While I was in the pool, my midwife checked me again to see how dilated I was, and she said to me that the baby was low down now, and soon it would be time to push. To me, who felt like I had been in this labour zone for ages, with absolutely nothing happening, this was very powerful to hear! I got out of the pool, and sure enough, the next feeling was starting to come over me. My husband held me from behind, and supported me as I squatted to push. After a few pushes, my midwives encouraged me to be on all fours, with one leg slightly out at an angle. And all I remember then, is that the baby just came out!

And it felt great! The feeling that came over me – were just so amazing! I would never have experienced this rush in a C-section! You know how they say ‘bundle of joy’ – those words say it exactly – you get a whole bundle of joy bubbling over from inside you. It felt like ecstasy. I was so so happy – and completely forgot all about what the previous 48 hours had been, all of the back pain – in a second all of those were gone.
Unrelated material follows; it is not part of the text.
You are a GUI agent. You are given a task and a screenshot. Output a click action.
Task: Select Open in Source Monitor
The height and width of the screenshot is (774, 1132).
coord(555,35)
I was feeling really groggy and sleepy just before this stage, but as soon as the baby came out, my sleepy feeling vanished.

The baby was a boy – who weighed 3.8kg – coming out of his ‘short’ mother who was 4.11. I had no tears. No stitches required.
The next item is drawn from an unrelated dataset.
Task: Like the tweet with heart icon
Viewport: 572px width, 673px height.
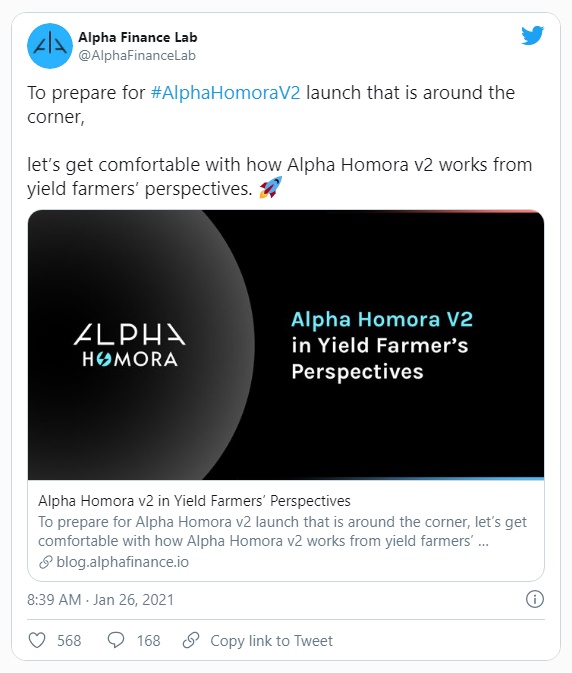Action: (x=37, y=640)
Quite naturally, because of my previous breastfeeding experience – I was scared, thinking – what’s going to happen with this one? But the only thing I can say is – it just happened. There was nothing I had to do, or not to do – the baby was held close to me and he just started feeding. There was nothing more to think about, nothing to figure out and nothing to worry about! In a way I feel that this was because this baby came out when he was ready. So – he was ready to come out, he was ready to feed naturally, he was ready for all this. My first one was taken out before he had told us he was ready.
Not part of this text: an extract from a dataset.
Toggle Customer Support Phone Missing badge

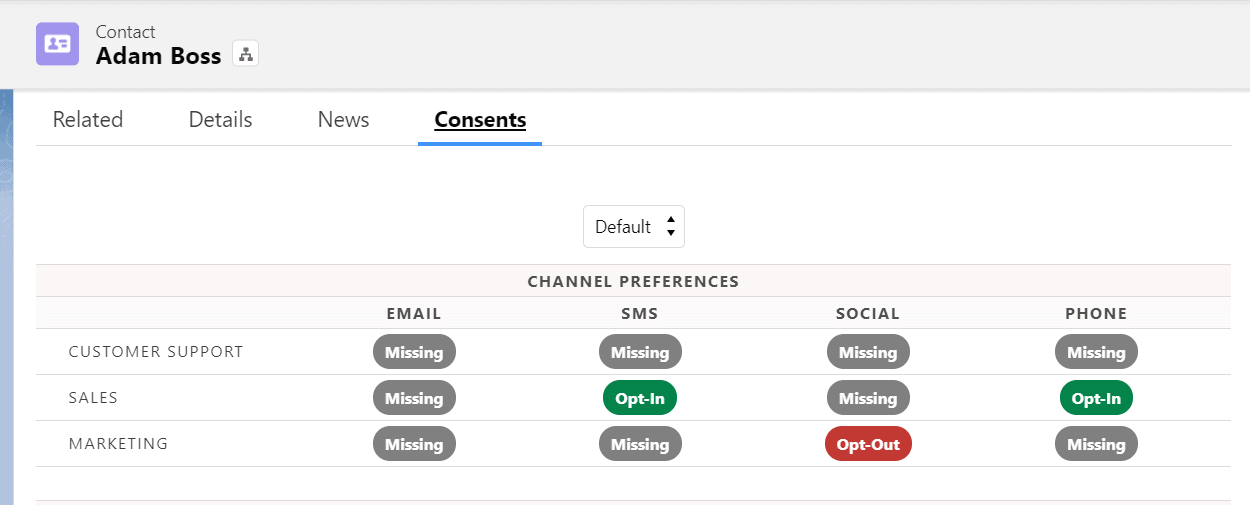tap(1096, 352)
When I compare my two births – I can clearly see the difference in both the experiences. In the second one, I had so much confidence from my midwives. I had so much real and genuine information. The first time around I was just helpless – a participant who had no idea about any of it. The feeling I was constantly given was that I should try, try, try – and when things didn’t go right then it was somehow my fault. But this second birth I had information and support which gave me great confidence. In the first one, I felt completely alone, no one to talk to, no one to help me figure out the feeding part of it, no one to support me or clear my doubts – there were many people on the staff of the institution who got irritated with me, to the level that Ii was nervous to ask for more help or support. But the second time, at BV there were no unnecessary comments at all at any time. Only total support. And the difference was that people who really knew what they were talking about were the ones giving me confidence.

Thank you BV for this unforgettable experience!!